昨日、渋谷のル・シネマで「日本発見シリーズ東京都」の上映と、
作品の監督・カメラマンをトークゲストに迎えてのお話がありました。
東京国際映画祭の中の「映画が見た東京」という企画ものの一環です。
この「日本発見シリーズ」というのは、岩波映画がテレビの草創期に
46都道府県(1962年なので、沖縄は復帰前)全部について作られた記録映画です。
それまで、民放のテレビ番組といえば娯楽中心だったのを、
マジメなものを作ろうという機運があり、始められたシリーズ。
スタッフもそしてカネを出したスポンサーも、新しい分野への強い理想と情熱を抱き、
非常に力の入った番組だったということです。
その「情熱」が、時として制作サイドとスポンサーサイドの思惑のずれを生み出し、
「東京都」の回は、当初土本典昭監督が撮ったのですが、お蔵入りとなってしまいます。
実際に放映されたのは、その後に指名された各務洋一監督の作品の方。
今回は、土本版、各務版の2作品を一挙に見る、またとないチャンスなのです!
・・・などということは、この日初めて知りました。
単に、自分が生まれた頃の東京を見てみたいという動機でチケットをとった私は、
ティーチインがあることも知らず会場に来たのです。
「土本監督の大ファン」という石坂健治氏(東京国際映画祭「アジアの風」プログラミング・ディレクター)を司会に、
土本監督、奥村佑治カメラマン、そしてたまたま観にいらした各務監督も交えてのお話は
「東京都」の製作秘話だけにとどまらず、
「記録映画とは」「映画作りとは」「2007年の今、同じように東京を撮るとしたら」にまで話が及び
とても深く有意義な時間を過ごせました。
せっかくの貴重なお話、
ブログに載せることについて、関係者の方の了解を得られたので、
何回かに分け、少し詳しく書きたいと思います。
土本監督が「東京」と出会ったのは小学校3年生の時。
公務員だった父親の転勤で名古屋から東京・麹町に越してきたそうです。
方言のことでからかわれるなど、「東京に拒否された」という第一印象は大きく、
どこかで常に「東京」への疎外感・反感を抱いてきた、とのこと。
そんな土本監督の作った「東京都」には、「人」がよく出てきます。
集団就職で上野に着いた中卒の少年少女、
東京の胃袋を支える食堂の昼食前、大量の仕込みをする料理人、
交通量が少なくなる深夜、空が白み始めるまで地下鉄工事をする人、
はたまた芸能人(ジェリー藤尾や坂本九)のステージにむらがり、
テープを投げ、握手を求め、その名前を叫び続ける若者たち、などなど。
東京に勉強をしに出てきた学生たちも映っています。
文化服飾学院で実習にいそしむ人たちも。
「地方の8割にはこの学校の系列校があるけれど、それでも彼らは東京に出てくる」
東京に憧れ、東京にしかないものを求めてやってくる地方の人たちの思いも
そこには滲み出ています。
でも、
食堂のウェイトレスたちに対するインタビューは印象的。
昼前から夜の10時頃まで、ほとんど12時間勤務だといいます。
「家に帰ったら、お風呂に入るのが精一杯。
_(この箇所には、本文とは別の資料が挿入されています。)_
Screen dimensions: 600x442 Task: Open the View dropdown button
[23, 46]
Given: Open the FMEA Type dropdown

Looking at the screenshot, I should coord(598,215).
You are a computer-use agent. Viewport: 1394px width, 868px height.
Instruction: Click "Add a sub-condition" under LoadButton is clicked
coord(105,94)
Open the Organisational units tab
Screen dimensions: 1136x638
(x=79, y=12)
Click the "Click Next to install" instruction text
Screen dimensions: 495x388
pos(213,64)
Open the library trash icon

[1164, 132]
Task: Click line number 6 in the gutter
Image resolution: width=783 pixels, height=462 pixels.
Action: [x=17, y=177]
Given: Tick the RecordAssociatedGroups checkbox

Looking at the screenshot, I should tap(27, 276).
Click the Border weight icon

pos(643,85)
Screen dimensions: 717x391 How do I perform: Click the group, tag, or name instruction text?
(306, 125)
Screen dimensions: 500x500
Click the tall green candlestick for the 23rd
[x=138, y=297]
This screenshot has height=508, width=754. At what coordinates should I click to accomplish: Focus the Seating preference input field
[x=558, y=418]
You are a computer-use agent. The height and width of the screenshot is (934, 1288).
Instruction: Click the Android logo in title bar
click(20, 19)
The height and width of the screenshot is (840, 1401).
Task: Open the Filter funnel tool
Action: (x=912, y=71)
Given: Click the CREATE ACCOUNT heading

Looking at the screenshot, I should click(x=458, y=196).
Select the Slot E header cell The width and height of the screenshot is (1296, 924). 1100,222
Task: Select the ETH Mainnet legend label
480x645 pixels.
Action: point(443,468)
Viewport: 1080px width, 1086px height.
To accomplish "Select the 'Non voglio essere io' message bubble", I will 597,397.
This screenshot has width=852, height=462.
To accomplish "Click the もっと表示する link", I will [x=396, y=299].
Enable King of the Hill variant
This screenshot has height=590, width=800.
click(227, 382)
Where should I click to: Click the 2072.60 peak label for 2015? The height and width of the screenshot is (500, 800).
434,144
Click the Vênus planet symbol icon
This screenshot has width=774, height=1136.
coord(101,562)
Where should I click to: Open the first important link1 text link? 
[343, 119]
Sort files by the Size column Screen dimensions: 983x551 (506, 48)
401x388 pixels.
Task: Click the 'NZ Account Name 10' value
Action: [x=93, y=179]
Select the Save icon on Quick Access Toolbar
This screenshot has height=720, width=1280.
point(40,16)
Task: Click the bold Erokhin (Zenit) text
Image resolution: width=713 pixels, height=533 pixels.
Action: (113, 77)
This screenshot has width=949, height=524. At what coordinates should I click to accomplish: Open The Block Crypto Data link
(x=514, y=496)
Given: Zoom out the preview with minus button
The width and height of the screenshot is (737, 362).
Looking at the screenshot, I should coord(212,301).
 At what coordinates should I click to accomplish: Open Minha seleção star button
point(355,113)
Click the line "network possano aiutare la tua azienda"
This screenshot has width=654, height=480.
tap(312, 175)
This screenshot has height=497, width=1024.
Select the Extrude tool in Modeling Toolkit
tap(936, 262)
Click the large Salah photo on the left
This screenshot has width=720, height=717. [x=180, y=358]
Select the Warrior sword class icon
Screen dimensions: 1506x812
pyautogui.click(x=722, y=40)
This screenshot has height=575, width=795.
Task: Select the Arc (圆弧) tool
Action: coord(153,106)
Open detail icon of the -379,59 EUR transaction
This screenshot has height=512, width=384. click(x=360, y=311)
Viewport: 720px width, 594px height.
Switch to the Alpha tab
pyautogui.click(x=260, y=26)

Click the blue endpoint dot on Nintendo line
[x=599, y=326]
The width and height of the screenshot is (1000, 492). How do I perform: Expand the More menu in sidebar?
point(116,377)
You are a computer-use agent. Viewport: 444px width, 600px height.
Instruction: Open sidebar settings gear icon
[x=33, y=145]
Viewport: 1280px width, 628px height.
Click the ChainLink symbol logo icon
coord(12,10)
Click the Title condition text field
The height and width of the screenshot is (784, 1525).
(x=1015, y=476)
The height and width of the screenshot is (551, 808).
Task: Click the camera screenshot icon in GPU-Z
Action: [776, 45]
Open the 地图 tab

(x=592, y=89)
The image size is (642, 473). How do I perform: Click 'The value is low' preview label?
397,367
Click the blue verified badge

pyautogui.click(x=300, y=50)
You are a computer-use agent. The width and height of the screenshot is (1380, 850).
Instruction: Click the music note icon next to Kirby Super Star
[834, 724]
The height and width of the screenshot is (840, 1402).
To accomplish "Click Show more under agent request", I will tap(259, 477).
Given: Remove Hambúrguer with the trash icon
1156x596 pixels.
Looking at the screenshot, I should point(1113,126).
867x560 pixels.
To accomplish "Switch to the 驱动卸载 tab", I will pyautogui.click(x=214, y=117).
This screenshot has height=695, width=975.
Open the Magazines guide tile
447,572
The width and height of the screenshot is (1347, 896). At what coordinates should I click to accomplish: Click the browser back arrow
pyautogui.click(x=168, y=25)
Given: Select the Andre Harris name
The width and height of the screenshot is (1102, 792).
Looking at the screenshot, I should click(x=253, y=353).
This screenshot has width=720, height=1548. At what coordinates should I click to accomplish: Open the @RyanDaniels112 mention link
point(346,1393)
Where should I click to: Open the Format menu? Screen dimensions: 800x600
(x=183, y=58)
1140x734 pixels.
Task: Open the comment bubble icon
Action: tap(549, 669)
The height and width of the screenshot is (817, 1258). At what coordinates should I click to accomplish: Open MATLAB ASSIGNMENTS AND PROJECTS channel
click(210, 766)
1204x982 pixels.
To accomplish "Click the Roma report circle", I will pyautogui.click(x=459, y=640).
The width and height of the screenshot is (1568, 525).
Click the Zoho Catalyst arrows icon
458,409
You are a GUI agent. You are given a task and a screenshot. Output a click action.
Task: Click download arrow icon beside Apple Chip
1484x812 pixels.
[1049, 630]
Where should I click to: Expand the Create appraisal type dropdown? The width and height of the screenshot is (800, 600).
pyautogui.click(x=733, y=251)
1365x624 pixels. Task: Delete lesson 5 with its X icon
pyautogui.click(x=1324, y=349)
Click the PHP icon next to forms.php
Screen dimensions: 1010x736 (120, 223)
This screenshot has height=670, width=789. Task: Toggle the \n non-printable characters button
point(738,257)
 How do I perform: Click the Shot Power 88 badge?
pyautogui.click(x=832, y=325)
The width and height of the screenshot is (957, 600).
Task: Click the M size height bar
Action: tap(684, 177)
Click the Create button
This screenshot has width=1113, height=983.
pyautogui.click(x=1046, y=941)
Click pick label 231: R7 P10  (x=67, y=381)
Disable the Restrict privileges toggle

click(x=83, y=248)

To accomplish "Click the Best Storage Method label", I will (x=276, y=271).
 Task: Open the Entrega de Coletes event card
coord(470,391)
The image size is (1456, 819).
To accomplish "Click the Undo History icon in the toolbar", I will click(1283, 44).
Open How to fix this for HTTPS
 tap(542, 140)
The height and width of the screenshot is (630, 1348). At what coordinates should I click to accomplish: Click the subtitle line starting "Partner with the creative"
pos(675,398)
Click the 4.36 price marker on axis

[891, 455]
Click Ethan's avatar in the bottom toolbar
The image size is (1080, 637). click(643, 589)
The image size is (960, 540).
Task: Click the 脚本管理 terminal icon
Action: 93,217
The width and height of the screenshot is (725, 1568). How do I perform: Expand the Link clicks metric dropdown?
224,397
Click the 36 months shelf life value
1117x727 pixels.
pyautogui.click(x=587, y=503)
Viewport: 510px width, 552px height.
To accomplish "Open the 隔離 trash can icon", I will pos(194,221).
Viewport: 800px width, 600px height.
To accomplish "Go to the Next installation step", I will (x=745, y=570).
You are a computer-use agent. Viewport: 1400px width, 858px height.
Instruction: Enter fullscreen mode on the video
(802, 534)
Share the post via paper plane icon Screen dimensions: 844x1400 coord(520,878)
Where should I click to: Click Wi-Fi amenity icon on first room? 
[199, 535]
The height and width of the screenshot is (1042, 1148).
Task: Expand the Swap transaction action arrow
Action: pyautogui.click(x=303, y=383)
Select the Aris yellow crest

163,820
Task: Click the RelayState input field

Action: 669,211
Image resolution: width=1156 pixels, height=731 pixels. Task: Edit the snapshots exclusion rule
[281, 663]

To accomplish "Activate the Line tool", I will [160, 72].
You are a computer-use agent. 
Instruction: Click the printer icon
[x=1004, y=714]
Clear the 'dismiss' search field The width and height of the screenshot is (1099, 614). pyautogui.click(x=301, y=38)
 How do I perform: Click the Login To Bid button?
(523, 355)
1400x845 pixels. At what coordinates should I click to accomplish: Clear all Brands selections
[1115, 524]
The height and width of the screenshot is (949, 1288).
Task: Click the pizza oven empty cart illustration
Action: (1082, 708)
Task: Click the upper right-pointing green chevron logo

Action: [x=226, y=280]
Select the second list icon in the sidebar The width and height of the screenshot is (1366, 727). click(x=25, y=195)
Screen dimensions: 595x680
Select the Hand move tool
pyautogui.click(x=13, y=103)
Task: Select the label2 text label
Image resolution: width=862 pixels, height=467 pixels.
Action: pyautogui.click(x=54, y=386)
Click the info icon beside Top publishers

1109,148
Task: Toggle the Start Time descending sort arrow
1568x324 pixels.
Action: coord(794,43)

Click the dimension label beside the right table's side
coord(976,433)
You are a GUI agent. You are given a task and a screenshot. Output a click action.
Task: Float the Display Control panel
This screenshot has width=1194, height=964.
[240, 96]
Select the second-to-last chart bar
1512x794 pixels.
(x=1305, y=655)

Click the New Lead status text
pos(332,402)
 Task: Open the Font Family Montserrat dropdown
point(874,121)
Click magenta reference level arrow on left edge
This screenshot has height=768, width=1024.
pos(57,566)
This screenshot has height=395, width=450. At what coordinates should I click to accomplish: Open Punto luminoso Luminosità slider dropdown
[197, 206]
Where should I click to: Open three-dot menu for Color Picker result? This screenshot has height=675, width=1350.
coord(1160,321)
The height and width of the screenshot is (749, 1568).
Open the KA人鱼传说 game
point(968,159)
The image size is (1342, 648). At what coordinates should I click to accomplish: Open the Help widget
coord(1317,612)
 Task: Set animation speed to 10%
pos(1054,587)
洗濯しなくちゃならないし」
「ラジオだけでも聞こうと思うけど、なかなかね。世の中のことは何も知らない」
「びっくりするほど、楽しむ時間が全然ない」
空から見た東京、というよりは、地面がめりめり盛り上がってくるような、
「できあがった」東京ではなく「増殖する」東京のような、
衝撃的な記録映画でした。
最初から最後まで、BGMはJazz、Jazz、Jazz。
当時としてはもっとも最先端な音楽だったと思いますが、
今聞いてもモダン。
そのせいか、作品全体からも時代を越えて訴えかけるものが強い感じがしました。
対して、各務版。
その半分以上は同じ映像です。
でも、どこかあっさりしている。
恨み節のようなところはなくて、バランスよく現状を紹介しています。
最初の場面は「東京見物」のために東京駅に降り立った家族の映像。
彼らと一緒に東京をめぐろうかという構成です。
観光バスは官庁街を通って「宮城」へ。
「宮城(きゅうじょう)」とは、皇居のあるところを指します。
現在は使いませんよね、このコトバ。この頃は当たり前だったみたい。
「ボクは東京生まれです。終戦の時は15歳でした。
この映画を作る時、私が一番描きたかったのは、復興です。
ここまで東京が復興したことが、とてもうれしかった。
今の東京の変わりようは、ちょっとここまではやりすぎかな、とも思いますけど・・・」と各務監督。
東京生まれの各務監督が「東京見物」を下敷きにし、
そうでない土本監督が、東京で生活する人を中心にすえる、とは、
面白いものだな、と感じました。
明日は、
「記録映画」についてのお話を。
それにしても、
東京オリンピックを目前に控えた東京の交通渋滞はものすごい。
これについては、
「ドキュメント路上」という映画を見たので、それについてのレビューのときに書きます。